Many startup companies still use Restricted Stock Options to make up for a below-market compensation, or as an incentive to stay with the company for a longer period of time. This leaves employees with a dilemma when they decide to leave the company.
Should you spend tens of thousands of dollars to exercise their options? Or should you just save your cash and leave the equity along with the job? The options probably expire a few months after leaving the company if you don't exercise them — that’s part of the restrictions on most options.
What if the stock never goes public, or never experiences a “liquidity event”? What if the stock doesn't perform as well as the S&P 500? $X0,000 is a lot of money to put on a single bet. Your money would be forever stuck in a useless stock.
What if you decide to abandon your options and the company has a massive IPO eight months after your departure? You'd probably be really jealous of your former coworkers who are all buying Teslas and getting fitted for Gold Apple Watches.
I’m facing this dilemma right now. I have options that will expire in a few months, and they will cost a big chunk of change to exercise.
What if I can participate in the potential high upside of the private stock while removing the risk of losing the money?

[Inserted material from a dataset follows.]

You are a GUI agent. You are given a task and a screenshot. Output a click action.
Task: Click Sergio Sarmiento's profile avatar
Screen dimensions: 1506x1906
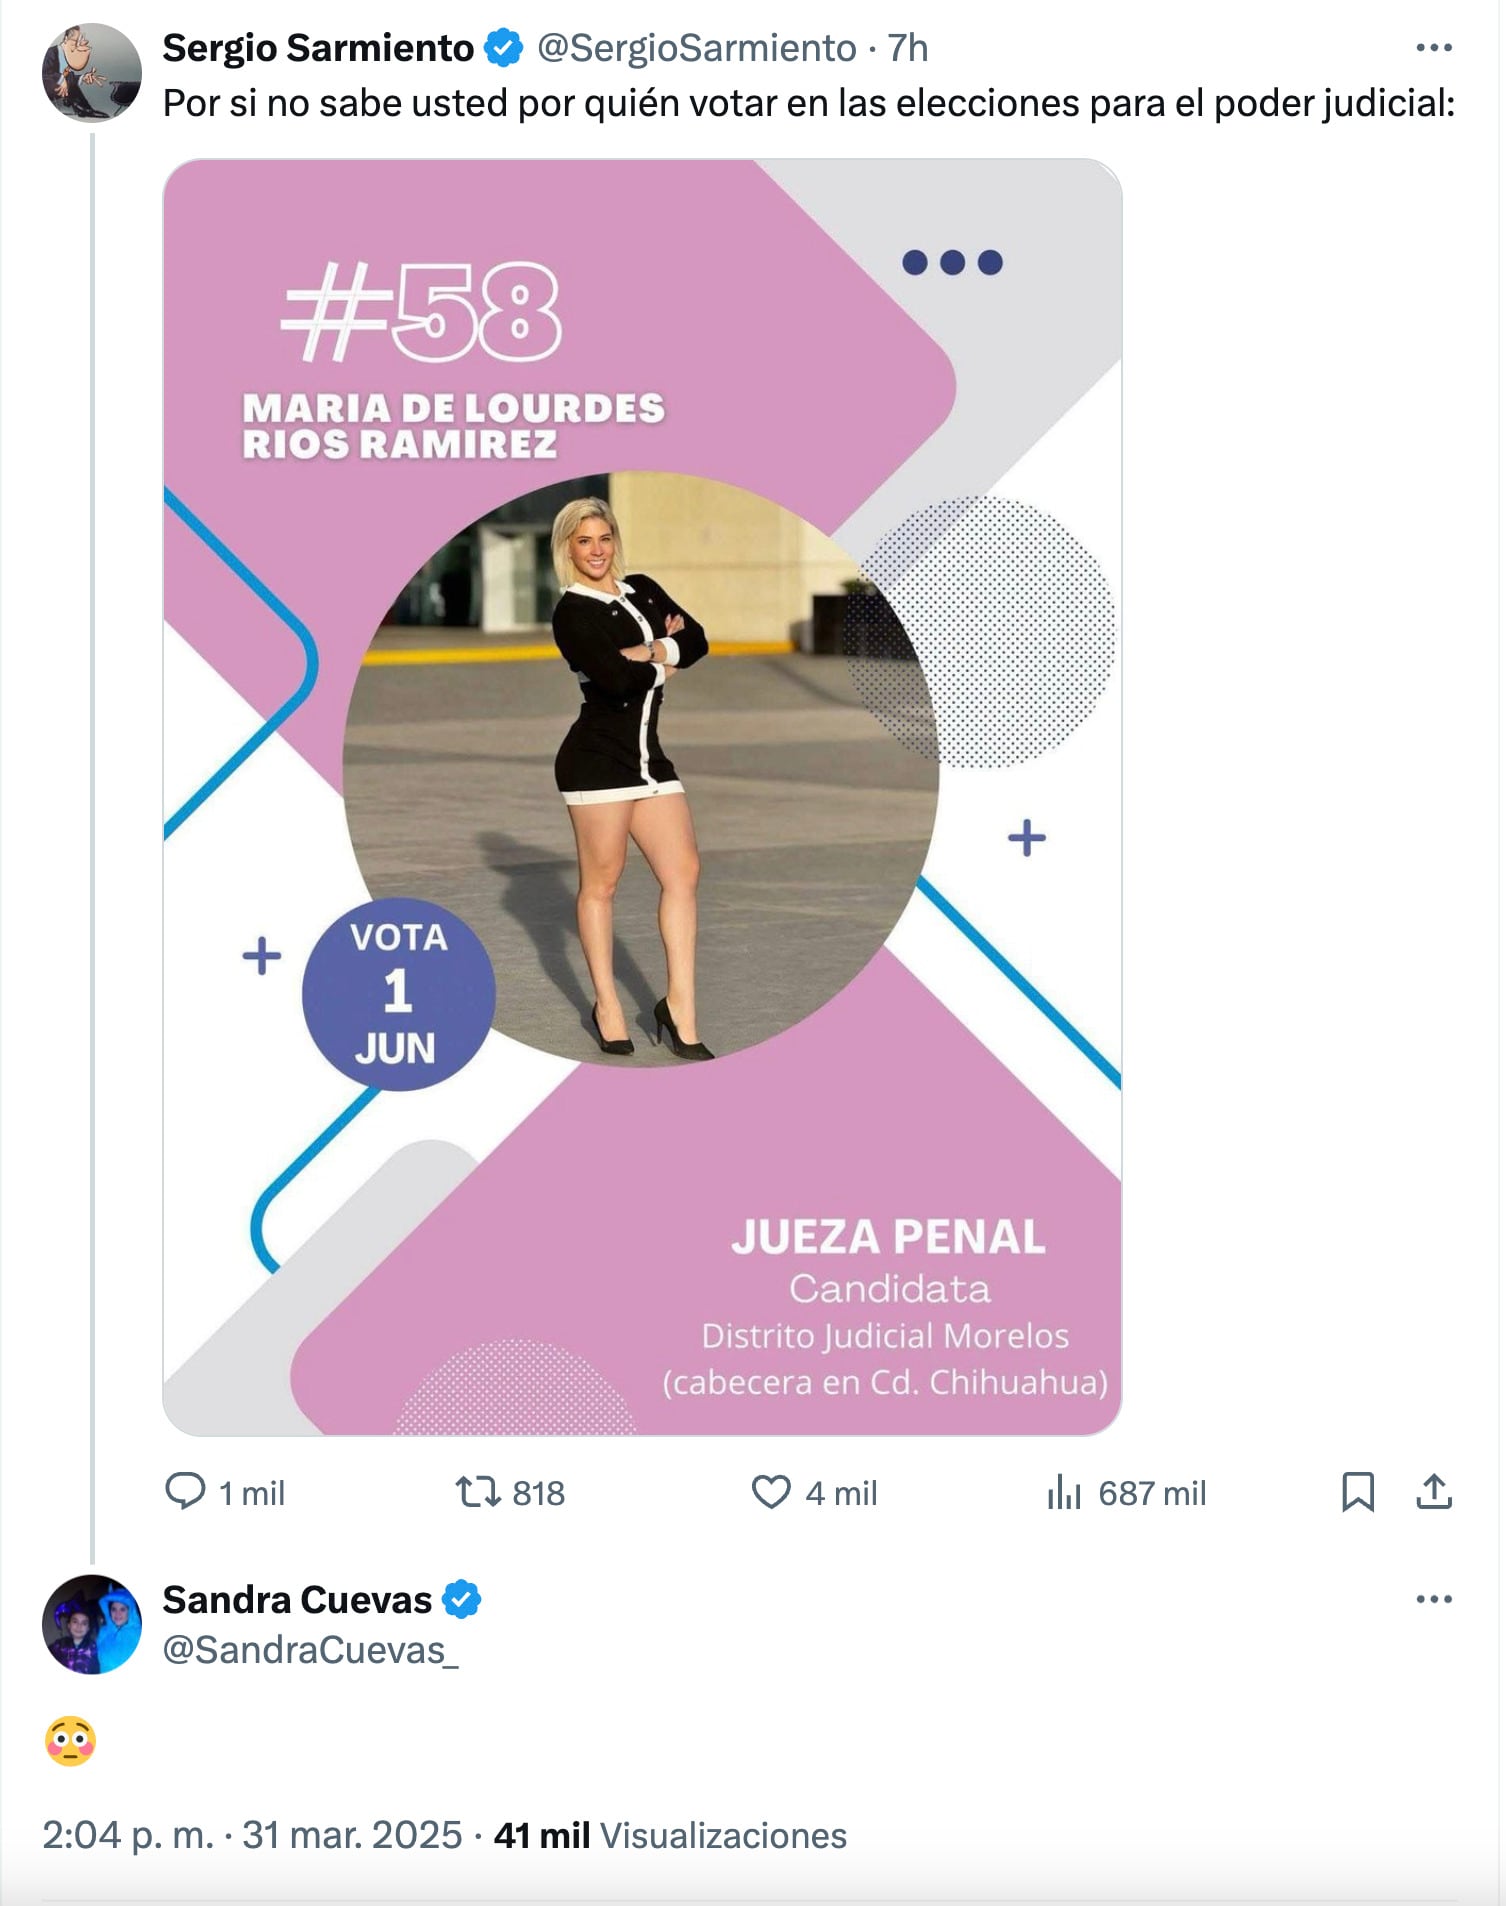[x=92, y=73]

There are some options. The ESO Fund has an interesting offer: they will give you money to exercise your options. What do they want? According to Quora they want a liquidation preference and a percentage of the upside.
This would mean that if the stock turns to money, they will get some small multiple of the money they gave you to exercise the options. In addition, they get a percentage of the remaining proceeds. If they gave you $10 to exercise an option and then the company goes public and you sell the share for $40, you might owe them $20 for a 2X liquidation preference, and then an additional $5 for a 25% split of the remaining money (these are completely made-up numbers).
What if it’s the same $10 to exercise, but the stock sells for $20? Then you pay them $20 for the liquidation preference and get no money out of the deal. What if it’s $10 to exercise and the stock sells for only $5? Then you pay them the entire $5, and they eat the loss for the additional $5 they paid in to exercise. The exact way it works depends on the agreement you negotiate with the fund.
A 1X liquidation preference is completely fair. This simply means that the ESO Fund gets back whatever was left of their investment -- and you've lost no upside.
A higher liquidation preference means that in certain scenarios you won’t share in the appreciation over the strike price. From the Quora question, it sounds like you can trade liquidation preference for a less favorable split of the remaining capital. I suggest making a spreadsheet or writing a program to evaluate the possible scenarios.
Based on what I know so far, the ESO Fund seems like a great way to protect your wealth if you are willing to share your upside. There is a significant opportunity cost to turning your cash into illiquid private equity. Do you really want to sink your hard-earned cash into an equity you can’t readily sell or control? The ESO Fund offers a nice way to solve that dilemma.
Another interesting option that might help you turn stock options into cash is EquityZen. Unlike the ESO Fund, EquityZen is a place to sell — or pledge to sell — your equity. It appears that EquityZen may even help you work around “Rights of First Refusal”, and other clauses that private companies use to exercise control over their employee’s equity. You might be able to use this service to sell enough shares to exercise all of your shares.
One possible sticking point of EquityZen is that their minimum transaction size is $100,000. They allow you to bring in another stock holder into the transaction to reach that minimum, but that sounds potentially tricky.